_Problem statement_
Your answer should be the exact lines of the data below from the one containing "Click the GH ticker symbol in header" through the one containing "This screenshot has height=1038, width=1847."; please include nothing else.

[Start of Attachment]

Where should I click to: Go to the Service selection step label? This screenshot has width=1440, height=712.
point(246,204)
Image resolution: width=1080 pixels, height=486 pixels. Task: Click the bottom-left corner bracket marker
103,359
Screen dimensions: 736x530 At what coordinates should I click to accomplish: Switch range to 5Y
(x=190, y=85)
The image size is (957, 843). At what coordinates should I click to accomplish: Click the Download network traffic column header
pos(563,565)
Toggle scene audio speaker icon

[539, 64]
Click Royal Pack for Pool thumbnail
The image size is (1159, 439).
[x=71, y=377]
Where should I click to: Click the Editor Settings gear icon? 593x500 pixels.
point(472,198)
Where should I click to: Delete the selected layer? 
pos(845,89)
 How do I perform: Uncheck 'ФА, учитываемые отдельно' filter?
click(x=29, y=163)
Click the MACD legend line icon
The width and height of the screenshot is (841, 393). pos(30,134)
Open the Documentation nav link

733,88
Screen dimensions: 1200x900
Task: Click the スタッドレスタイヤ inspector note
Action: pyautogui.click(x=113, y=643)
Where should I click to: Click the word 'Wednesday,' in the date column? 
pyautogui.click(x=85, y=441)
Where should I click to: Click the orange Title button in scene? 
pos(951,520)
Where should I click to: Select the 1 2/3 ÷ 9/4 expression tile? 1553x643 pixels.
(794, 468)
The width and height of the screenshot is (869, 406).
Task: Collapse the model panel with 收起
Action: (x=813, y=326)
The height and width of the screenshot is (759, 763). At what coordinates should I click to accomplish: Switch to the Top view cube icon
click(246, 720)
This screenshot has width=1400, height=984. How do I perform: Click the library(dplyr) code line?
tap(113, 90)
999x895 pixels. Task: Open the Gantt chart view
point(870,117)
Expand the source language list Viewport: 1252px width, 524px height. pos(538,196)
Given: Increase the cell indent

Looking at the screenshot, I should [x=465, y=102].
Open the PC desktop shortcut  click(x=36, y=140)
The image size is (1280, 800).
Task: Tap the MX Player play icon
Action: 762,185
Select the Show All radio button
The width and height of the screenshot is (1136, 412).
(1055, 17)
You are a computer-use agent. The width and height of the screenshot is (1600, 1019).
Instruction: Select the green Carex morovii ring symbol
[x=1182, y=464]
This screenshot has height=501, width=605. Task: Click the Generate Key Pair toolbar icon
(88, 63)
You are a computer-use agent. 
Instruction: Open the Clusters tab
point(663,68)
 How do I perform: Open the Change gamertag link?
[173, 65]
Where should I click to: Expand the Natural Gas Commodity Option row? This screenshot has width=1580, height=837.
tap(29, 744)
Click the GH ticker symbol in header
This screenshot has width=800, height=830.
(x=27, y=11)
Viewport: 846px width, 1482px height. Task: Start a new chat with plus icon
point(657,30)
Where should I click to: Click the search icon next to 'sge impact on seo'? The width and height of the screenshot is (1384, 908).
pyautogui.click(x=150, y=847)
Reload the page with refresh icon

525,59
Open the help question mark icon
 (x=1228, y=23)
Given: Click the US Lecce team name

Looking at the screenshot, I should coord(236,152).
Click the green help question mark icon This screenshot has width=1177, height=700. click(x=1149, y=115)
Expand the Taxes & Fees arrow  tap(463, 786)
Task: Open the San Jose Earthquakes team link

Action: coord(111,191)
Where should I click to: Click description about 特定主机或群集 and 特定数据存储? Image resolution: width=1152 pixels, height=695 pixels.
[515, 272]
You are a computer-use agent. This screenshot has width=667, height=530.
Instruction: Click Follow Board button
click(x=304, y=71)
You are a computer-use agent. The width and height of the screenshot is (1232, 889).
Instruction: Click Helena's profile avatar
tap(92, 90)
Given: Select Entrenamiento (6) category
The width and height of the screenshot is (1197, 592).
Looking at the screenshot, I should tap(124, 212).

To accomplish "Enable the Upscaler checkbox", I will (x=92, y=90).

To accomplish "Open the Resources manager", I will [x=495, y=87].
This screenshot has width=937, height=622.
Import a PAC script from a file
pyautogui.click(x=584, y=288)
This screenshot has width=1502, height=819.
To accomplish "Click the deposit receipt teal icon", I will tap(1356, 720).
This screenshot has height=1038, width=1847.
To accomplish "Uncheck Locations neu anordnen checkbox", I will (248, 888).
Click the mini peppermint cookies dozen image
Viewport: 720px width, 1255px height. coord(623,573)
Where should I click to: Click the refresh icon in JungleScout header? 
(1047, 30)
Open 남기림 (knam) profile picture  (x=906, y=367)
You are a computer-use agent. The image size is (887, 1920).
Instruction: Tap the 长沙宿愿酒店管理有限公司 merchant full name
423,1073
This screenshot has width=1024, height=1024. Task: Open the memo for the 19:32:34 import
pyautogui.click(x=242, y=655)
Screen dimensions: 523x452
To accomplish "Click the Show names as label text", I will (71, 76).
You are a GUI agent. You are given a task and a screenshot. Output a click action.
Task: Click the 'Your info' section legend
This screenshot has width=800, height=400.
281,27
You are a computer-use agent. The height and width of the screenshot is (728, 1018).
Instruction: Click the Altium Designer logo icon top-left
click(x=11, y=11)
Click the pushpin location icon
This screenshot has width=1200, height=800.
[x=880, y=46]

[End of Attachment]

_Completed task_
Click the GH ticker symbol in header
This screenshot has width=800, height=830.
(x=27, y=11)
Viewport: 846px width, 1482px height. Task: Start a new chat with plus icon
point(657,30)
Where should I click to: Click the search icon next to 'sge impact on seo'? The width and height of the screenshot is (1384, 908).
pyautogui.click(x=150, y=847)
Reload the page with refresh icon

525,59
Open the help question mark icon
 (x=1228, y=23)
Given: Click the US Lecce team name

Looking at the screenshot, I should coord(236,152).
Click the green help question mark icon This screenshot has width=1177, height=700. click(x=1149, y=115)
Expand the Taxes & Fees arrow  tap(463, 786)
Task: Open the San Jose Earthquakes team link

Action: coord(111,191)
Where should I click to: Click description about 特定主机或群集 and 特定数据存储? Image resolution: width=1152 pixels, height=695 pixels.
[515, 272]
You are a computer-use agent. This screenshot has width=667, height=530.
Instruction: Click Follow Board button
click(x=304, y=71)
You are a computer-use agent. The width and height of the screenshot is (1232, 889).
Instruction: Click Helena's profile avatar
tap(92, 90)
Given: Select Entrenamiento (6) category
The width and height of the screenshot is (1197, 592).
Looking at the screenshot, I should tap(124, 212).

To accomplish "Enable the Upscaler checkbox", I will (x=92, y=90).

To accomplish "Open the Resources manager", I will [x=495, y=87].
This screenshot has width=937, height=622.
Import a PAC script from a file
pyautogui.click(x=584, y=288)
This screenshot has width=1502, height=819.
To accomplish "Click the deposit receipt teal icon", I will tap(1356, 720).
This screenshot has height=1038, width=1847.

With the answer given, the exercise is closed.